Air Pros will honor viable warranties on labor done by Hansen, Setchell said. He said if consumers are concerned about standard violations on heating and air conditioning work done by Hansen they should let the company know.SETCHELL-revocation-PS-order-and-amended-recommendation_0001
State investigations uncover standard violations
Disciplinary records detailing the state HVAC Board’s case against Hansen and Setchell detail four cascading consumer complaint investigations into heating and air conditioning installation work performed by Hansen. These investigations by a state inspector found 61 minimum standard violations and six life safety violations.
Setchell admitted to the violations during a June 24 hearing with the HVAC agency and “acknowledged his mistakes and subjected himself to discipline from the board.” Records signed and handed down by an administrative law judge state Setchell “believes he has improved since the last time he was disciplined by the board, noting fewer life safety violations.”
On Aug. 28, 2019, he entered into a settlement from three previous complaints. As a result, Setchell was on probation at the time of the June hearing.
According to state disciplinary documents, in July 2020, Angel and Paul Ewing of Mobile filed a complaint against Hansen after they paid $5,200 for a new A/C system. A state inspection was conducted at the Ewings’ house after Hansen failed to resolve the complaint in a 20-day window. This inspection found 15 minimum standard violations, including improper documentation of testing and drawings; undersized tubing; improperly installed attic drain lines, plenum and ductwork; and an outdoor unit that was not secured from movement and was placed where rainwater runoff from the roof would drain onto it.
That same month, Mobile resident Linda Kaivanshekouh filed a complaint against Hansen, citing similar issues after paying Hansen more than $10,000 for a 3-ton unit to be installed along with additional ductwork. After not resolving the complaint, state inspectors found two life safety violations and 10 minimum standard violations observed during the inspection. According to the inspection report, life safety concerns included an attic air handler did not have a level space for servicing and maintenance, and an exposed lamp was not protected from damage.
At least 11 supply ducts were not insulated, return ducts were not installed according to manufacturer instructions, supply and return were not sealed and not mechanically fastened, and filter back grills were undersized for the 3-ton unit installed.
In August 2020, Rayburn Trotter of Saraland filed a complaint after Hansen installed a 4-ton unit and a 1.5-ton unit at a price of $15,400. Setchell did not resolve the complaint within the appropriate time frame and an investigation on Sept. 23, 2020, at the Trotter house found two life safety violations and 28 minimum standard violations cited in the investigation.

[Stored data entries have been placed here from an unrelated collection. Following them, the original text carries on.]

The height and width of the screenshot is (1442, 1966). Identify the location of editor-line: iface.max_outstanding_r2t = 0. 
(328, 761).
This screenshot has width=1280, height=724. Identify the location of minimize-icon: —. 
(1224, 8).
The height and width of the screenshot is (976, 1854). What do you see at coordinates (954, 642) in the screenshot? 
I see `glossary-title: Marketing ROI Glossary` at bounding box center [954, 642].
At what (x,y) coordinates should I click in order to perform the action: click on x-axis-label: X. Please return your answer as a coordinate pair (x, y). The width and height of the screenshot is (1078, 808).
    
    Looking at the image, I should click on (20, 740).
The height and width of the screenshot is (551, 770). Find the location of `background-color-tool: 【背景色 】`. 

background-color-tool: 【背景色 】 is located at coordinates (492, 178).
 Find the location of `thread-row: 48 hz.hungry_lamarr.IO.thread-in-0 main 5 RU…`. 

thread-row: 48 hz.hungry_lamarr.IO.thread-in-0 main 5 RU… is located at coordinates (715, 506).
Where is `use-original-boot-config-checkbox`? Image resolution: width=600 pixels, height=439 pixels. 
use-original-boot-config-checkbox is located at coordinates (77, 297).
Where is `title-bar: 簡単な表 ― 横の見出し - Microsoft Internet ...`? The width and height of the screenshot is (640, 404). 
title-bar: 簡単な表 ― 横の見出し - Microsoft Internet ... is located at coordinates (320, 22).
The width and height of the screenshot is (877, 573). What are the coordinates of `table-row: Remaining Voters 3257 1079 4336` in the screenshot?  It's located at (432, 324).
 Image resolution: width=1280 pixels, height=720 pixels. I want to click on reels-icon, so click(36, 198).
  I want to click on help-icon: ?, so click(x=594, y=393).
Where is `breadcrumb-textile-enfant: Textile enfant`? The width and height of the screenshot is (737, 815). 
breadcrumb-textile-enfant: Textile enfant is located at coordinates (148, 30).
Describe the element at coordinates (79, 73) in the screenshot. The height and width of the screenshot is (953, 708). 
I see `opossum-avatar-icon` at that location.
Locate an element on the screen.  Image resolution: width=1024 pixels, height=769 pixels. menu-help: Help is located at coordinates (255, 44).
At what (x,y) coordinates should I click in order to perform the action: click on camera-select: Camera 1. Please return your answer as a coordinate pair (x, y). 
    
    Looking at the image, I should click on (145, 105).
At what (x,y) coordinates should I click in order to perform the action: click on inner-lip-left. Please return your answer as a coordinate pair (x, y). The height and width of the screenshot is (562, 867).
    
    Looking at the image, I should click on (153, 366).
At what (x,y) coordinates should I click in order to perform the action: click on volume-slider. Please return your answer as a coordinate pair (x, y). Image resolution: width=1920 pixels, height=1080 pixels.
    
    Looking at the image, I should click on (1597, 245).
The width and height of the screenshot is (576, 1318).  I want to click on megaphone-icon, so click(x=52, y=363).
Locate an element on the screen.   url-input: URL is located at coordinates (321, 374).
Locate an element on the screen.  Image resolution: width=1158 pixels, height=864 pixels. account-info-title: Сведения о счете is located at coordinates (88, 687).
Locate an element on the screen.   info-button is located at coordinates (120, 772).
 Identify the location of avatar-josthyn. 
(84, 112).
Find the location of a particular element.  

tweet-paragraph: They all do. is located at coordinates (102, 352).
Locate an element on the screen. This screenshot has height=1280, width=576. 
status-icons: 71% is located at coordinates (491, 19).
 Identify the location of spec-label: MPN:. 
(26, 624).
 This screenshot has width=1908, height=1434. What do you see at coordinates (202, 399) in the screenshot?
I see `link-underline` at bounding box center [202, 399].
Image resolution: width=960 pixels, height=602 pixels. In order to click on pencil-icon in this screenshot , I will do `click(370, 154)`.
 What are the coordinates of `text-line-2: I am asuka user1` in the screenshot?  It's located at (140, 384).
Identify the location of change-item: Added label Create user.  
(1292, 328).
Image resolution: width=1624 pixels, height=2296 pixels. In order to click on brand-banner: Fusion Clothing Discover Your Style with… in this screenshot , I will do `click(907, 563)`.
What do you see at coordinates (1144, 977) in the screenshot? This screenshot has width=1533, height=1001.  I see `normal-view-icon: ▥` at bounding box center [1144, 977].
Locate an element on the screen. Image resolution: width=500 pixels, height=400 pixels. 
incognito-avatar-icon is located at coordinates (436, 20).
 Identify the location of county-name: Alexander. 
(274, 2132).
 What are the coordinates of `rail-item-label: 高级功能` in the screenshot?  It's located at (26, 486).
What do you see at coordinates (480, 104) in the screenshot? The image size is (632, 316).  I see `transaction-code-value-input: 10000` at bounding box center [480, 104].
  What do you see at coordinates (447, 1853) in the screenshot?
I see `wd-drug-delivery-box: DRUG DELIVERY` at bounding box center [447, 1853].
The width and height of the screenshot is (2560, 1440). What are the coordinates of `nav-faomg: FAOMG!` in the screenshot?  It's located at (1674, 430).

In October 2020, a board complaint was filed against Setchell by Mobile resident Katina Mose after Hansen installed a 5-ton until for $6,500. Setchell did not resolve the complaint within the deadline and a Nov. 13, 2020, investigation by the HVAC Board discovered two life safety and eight minimum standard violations.
On June 24, 2021, an administrative hearing was held for the HVAC Board to discuss the violations. They allowed Setchell to present evidence and any response he had concerning the complaint. Setchell appeared pro se.
The HVAC inspector testified during the proceeding, detailed the findings to the state HVAC Board and provided photo evidence of each violation. Overall, three standard violations were dropped during the hearing.
According to Alabama State Code, the HVAC Board has the authority to revoke a license and may levy and collect administrative fines of up to $2,000 each for serious violations. No financial penalties against Hansen were disclosed in the agency’s disciplinary records.